# tartybikes.co.uk



## ph1L (16. April 2005)

Würde gerne wissen ob da schonmal jemand etwas bestellt hat.
Wenn ja,
wie lange hat die Lieferung gedauert?
Haben die die ganze aufgelistete Ware im Lager?

Und welche Zahlungsmöglichkeiten gibts für nen Versand per Nachnahme.
Wäre euch sehr verbunden wenn ihr auch die mit der Versandart verbundenen Kosten auflistet.

THX


----------



## Ray (16. April 2005)

bin gerade mit adam in verhandlung über die portokosten... 

hast wohl auch die schöne onza vr felge gesehen? 
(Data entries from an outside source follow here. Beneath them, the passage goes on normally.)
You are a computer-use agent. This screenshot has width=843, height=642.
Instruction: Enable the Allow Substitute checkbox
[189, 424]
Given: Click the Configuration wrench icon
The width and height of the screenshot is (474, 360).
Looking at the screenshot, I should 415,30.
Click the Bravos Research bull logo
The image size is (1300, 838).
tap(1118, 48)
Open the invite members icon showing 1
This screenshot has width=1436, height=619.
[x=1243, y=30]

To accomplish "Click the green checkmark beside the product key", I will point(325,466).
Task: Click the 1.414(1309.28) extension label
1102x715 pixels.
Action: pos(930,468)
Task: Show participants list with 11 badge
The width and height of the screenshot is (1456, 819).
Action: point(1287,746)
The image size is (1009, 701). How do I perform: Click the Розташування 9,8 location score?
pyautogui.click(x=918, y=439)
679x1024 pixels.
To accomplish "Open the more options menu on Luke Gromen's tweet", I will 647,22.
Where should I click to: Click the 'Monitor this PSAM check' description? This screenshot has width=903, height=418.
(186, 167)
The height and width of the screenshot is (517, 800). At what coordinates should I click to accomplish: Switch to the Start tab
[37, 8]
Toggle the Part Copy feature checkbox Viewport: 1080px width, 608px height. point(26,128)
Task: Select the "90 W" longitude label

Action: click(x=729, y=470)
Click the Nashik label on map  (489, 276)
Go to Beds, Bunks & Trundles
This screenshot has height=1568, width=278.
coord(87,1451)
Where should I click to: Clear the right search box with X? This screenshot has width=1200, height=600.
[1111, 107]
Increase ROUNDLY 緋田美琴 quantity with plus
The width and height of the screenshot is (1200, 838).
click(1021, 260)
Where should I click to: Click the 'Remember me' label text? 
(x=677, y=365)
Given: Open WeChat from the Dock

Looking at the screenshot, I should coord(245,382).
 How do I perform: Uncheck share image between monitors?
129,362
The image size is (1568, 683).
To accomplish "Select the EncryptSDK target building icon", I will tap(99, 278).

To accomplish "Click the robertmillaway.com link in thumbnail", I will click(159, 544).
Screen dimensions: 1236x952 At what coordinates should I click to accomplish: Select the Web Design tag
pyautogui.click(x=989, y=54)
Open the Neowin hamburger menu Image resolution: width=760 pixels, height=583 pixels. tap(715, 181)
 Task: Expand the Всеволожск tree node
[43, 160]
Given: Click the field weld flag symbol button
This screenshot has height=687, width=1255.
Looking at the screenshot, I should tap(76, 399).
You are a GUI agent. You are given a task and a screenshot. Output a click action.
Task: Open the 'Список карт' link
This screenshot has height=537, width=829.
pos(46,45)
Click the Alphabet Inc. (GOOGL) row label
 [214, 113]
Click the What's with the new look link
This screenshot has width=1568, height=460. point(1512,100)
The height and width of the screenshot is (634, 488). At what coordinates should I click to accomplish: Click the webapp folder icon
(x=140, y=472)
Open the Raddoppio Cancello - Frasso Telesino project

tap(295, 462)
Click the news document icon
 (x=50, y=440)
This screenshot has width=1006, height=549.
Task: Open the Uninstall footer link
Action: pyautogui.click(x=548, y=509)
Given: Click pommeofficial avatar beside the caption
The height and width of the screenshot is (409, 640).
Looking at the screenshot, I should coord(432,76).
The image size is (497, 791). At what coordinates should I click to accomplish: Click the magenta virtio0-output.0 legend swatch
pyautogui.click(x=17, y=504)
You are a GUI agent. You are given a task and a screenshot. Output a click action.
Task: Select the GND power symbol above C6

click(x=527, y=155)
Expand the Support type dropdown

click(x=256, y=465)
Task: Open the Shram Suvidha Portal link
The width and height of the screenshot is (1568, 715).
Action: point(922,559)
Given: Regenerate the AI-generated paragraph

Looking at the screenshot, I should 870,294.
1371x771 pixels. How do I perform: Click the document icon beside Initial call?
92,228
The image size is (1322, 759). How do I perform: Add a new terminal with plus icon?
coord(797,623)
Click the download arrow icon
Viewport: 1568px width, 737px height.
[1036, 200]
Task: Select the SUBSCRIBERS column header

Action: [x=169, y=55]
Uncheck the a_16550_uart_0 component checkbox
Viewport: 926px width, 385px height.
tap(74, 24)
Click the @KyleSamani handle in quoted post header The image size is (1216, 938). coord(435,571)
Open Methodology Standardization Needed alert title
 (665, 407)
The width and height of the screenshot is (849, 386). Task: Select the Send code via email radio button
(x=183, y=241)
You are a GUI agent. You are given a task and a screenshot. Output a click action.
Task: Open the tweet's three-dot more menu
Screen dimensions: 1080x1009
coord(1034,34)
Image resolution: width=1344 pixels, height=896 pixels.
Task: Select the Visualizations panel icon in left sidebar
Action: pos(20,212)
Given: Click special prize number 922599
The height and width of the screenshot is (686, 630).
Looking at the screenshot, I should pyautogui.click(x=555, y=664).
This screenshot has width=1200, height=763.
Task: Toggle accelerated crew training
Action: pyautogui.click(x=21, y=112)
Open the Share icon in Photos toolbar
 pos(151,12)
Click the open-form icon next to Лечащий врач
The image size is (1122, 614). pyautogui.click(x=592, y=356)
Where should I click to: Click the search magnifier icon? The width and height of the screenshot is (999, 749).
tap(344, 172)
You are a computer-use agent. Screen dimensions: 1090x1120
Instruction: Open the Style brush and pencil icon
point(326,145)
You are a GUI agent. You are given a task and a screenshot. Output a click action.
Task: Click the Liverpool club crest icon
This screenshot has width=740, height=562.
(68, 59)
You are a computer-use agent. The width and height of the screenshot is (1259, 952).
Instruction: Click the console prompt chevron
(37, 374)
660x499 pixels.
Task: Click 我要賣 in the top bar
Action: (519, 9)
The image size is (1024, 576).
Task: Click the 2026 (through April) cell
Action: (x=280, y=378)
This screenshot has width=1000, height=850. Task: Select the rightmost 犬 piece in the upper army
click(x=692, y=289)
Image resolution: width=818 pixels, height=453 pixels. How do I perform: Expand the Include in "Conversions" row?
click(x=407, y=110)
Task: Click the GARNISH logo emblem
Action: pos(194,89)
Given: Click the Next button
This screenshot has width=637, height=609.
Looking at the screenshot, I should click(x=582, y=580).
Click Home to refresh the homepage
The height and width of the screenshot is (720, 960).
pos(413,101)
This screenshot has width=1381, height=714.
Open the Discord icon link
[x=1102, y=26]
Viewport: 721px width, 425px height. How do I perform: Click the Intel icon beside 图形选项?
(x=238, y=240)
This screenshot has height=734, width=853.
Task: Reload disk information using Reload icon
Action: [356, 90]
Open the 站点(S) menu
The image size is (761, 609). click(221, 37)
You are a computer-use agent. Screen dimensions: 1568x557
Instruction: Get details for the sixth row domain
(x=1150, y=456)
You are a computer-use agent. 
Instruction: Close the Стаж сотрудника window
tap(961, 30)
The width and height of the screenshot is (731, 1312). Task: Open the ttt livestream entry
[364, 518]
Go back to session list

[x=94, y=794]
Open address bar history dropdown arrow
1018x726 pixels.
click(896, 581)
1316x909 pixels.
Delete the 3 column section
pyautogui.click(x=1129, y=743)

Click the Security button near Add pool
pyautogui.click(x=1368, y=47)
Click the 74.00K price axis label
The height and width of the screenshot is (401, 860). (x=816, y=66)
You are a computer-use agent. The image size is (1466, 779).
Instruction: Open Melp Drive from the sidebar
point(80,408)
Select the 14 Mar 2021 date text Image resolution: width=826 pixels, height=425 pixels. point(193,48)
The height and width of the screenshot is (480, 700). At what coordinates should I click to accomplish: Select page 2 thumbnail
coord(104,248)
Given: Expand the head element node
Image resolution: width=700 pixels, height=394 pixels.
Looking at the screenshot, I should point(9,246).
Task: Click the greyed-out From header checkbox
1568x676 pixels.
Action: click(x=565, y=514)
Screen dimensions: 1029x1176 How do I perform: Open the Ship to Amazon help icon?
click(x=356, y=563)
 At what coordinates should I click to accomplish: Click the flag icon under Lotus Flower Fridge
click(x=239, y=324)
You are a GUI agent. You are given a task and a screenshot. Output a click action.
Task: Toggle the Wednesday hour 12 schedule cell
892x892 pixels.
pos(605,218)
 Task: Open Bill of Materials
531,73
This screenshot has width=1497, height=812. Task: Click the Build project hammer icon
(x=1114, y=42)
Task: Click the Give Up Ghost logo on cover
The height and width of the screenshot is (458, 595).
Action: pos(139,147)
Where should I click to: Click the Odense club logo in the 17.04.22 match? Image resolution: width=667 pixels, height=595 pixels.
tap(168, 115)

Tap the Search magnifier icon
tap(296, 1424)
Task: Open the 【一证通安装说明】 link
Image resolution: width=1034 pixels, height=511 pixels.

das meiste zeug hat er auf lager, man muss aber vorher per email anfragen... den rest kriegt er innerhalb 48h

kann dich gerne zwecks lieferzeit auf dem laufenden halten


----------



## MTB-News.de




----------



## Levelboss (16. April 2005)

Ich habe am Mittwoch ein FSA Innenlager bei Tartybikes bestellt.
Heute, also Samstag, ist es schon angekommen.  
Top Service, wirklich zu empfehlen!

Ich habe per Paypal bezahlt. 
Die Versandkosten betrugen 3 Pfund.


----------



## ChrisKing (16. April 2005)

ph1L schrieb:
			
		

> Würde gerne wissen ob da schonmal jemand etwas bestellt hat.
> Wenn ja,
> wie lange hat die Lieferung gedauert? *ca. 3 Tage*
> Haben die die ganze aufgelistete Ware im Lager? *Woher soll man das wissen? Frag doch einfach nach, wenn du was bestimmtes brauchst..*
> ...


Wenn du sonst noch n Wunsch hast oder was brauchst, dann raus damit.


----------



## Tobe-Daddy (16. April 2005)

Öhm ich klemm gerad ma meine Frage hier mit rein, wo bekommt man den Onza Frames zu kaufen, tartybikes verkauft ja die 20" frames anscheinend net einzeln?

p.s.: die hog front felge ist echt der burner !


----------



## ChrisKing (16. April 2005)

Tobe-Daddy schrieb:
			
		

> Öhm ich klemm gerad ma meine Frage hier mit rein, wo bekommt man den Onza Frames zu kaufen, tartybikes verkauft ja die 20" frames anscheinend net einzeln?
> 
> p.s.: die hog front felge ist echt der burner !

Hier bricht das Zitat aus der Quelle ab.